• _GIVEN TASK_:
Rewrite the stretch of data from the line containing "Open private messages" through the line containing "click(x=28, y=87)", replacing "envelope" with "mail" and leaving everything else unchanged.

• _PROVIDED MATERIAL_:
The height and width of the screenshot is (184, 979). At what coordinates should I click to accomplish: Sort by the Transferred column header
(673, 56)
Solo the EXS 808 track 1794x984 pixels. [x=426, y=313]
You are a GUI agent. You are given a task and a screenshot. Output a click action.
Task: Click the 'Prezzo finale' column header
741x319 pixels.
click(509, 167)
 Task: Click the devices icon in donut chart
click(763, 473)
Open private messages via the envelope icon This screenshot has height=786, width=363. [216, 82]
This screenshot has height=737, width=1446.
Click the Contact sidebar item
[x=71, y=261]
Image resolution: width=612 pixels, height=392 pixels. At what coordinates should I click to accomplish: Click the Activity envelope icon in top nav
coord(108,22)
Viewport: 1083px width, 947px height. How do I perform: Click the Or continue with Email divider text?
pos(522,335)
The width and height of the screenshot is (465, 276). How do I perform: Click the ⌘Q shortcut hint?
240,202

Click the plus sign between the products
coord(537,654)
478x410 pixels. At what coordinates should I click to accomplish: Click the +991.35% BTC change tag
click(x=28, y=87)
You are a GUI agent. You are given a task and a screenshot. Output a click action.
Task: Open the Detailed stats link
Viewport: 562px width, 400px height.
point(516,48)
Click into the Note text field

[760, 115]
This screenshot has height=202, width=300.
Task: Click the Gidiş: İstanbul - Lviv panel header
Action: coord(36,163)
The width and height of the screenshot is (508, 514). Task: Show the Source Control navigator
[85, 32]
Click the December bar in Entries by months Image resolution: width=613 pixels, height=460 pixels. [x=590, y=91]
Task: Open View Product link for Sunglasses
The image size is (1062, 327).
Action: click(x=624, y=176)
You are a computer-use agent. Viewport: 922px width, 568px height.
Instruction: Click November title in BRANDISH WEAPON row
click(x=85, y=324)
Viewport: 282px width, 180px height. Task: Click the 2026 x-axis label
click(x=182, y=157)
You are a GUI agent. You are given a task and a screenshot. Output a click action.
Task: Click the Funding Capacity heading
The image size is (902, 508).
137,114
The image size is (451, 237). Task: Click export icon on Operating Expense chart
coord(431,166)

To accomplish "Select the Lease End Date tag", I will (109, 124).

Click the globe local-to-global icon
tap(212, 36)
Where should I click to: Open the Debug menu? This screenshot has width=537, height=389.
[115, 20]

• _ANSWER_:
Open private messages via the mail icon This screenshot has height=786, width=363. [216, 82]
This screenshot has height=737, width=1446.
Click the Contact sidebar item
[x=71, y=261]
Image resolution: width=612 pixels, height=392 pixels. At what coordinates should I click to accomplish: Click the Activity mail icon in top nav
coord(108,22)
Viewport: 1083px width, 947px height. How do I perform: Click the Or continue with Email divider text?
pos(522,335)
The width and height of the screenshot is (465, 276). How do I perform: Click the ⌘Q shortcut hint?
240,202

Click the plus sign between the products
coord(537,654)
478x410 pixels. At what coordinates should I click to accomplish: Click the +991.35% BTC change tag
click(x=28, y=87)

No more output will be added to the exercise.